## Passage given
╭──

But these aren't comebacks (except initially for The CW) -- just
incremental movements.
TV needs a Lance Armstrong-style comeback, disproving that its big performance wins are behind it. This comeback should be one where we are so focused on TV shows
that -- like a bike rider racing up a mountain road passing other athletes -- we can't turn our gaze away.
Right now, of immediate attention, is whether TV viewers will be gazing at any
shows in this November sweep period -- historically the first time in the new season where TV networks look to kick up interest in their shows.
Sure, Nielsen's growing army of local people
meters is making programming sweep stunts anachronistic. But that's not the issue.
TV networks still need to amp up their marketing efforts -- if for no other reason than to give its
network affiliates a reason to put more money into their own local promotion. TV stations need spiking periods of marketing buzz -- especially in this still-eroding TV environment.
Forget
about laying blame on last year's strike, a poor TV development season, or this year's turbulent economic times -- which are poised to pull the rug out from under TV ad sales executives.
TV
needs a Lance-Armstrong-style comeback -- coming out of nowhere, sprinting uphill past all media comers -- that'll make us all sit up and take notice. TV needs to go for its own yellow jersey, if for
no other reason than getting noticed again.

╰──

## Recorded data

╭──

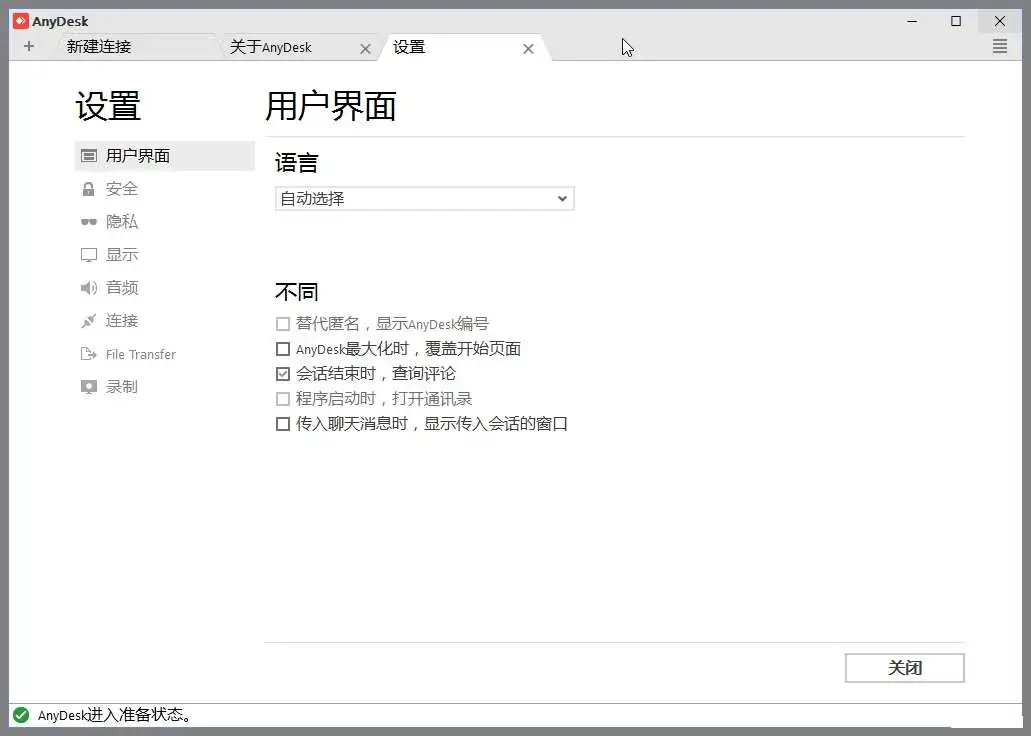Open the 语言 language dropdown
This screenshot has width=1031, height=736.
(424, 198)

╰──

## Given task
In the passage about television needing a comeback, reproduce word for word the portion starting with "Right now, of" and going on through "still-eroding TV environment.".

## Reply
Right now, of immediate attention, is whether TV viewers will be gazing at any
shows in this November sweep period -- historically the first time in the new season where TV networks look to kick up interest in their shows.
Sure, Nielsen's growing army of local people
meters is making programming sweep stunts anachronistic. But that's not the issue.
TV networks still need to amp up their marketing efforts -- if for no other reason than to give its
network affiliates a reason to put more money into their own local promotion. TV stations need spiking periods of marketing buzz -- especially in this still-eroding TV environment.